What is expected: The copy you return must begin at the line containing "Where should I click to: Click" and end at the final line of the listing below, with every picture left out.

Record excerpts START

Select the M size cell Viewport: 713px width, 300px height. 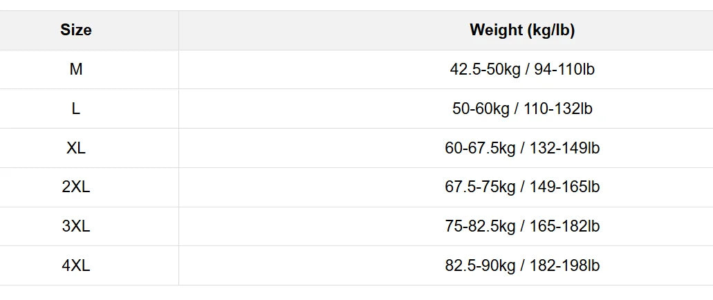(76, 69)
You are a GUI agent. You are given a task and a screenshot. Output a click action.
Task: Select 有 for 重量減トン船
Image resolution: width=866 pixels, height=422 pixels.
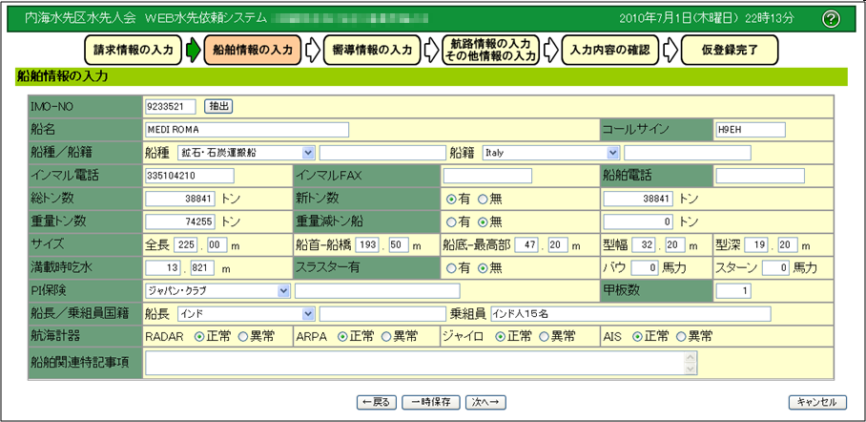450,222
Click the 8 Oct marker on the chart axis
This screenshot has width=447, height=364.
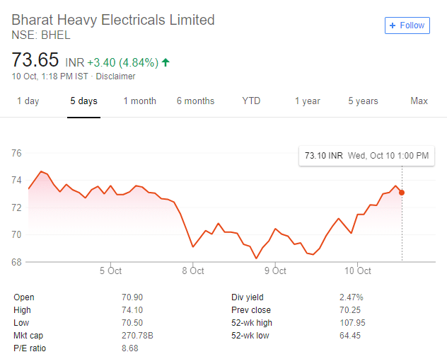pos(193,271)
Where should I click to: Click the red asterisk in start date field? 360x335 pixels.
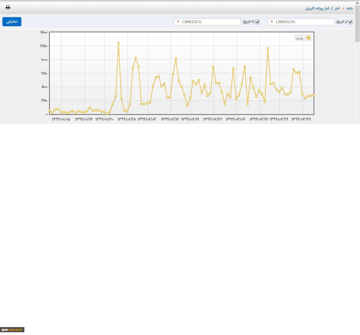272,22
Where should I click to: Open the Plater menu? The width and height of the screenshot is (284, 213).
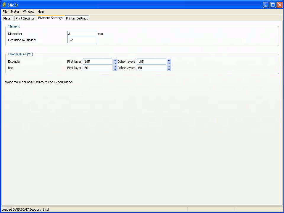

Record excerpts END

Finished task:
Where should I click to: Click the red asterisk in start date field? 360x335 pixels.
272,22
Where should I click to: Open the Plater menu? The width and height of the screenshot is (284, 213).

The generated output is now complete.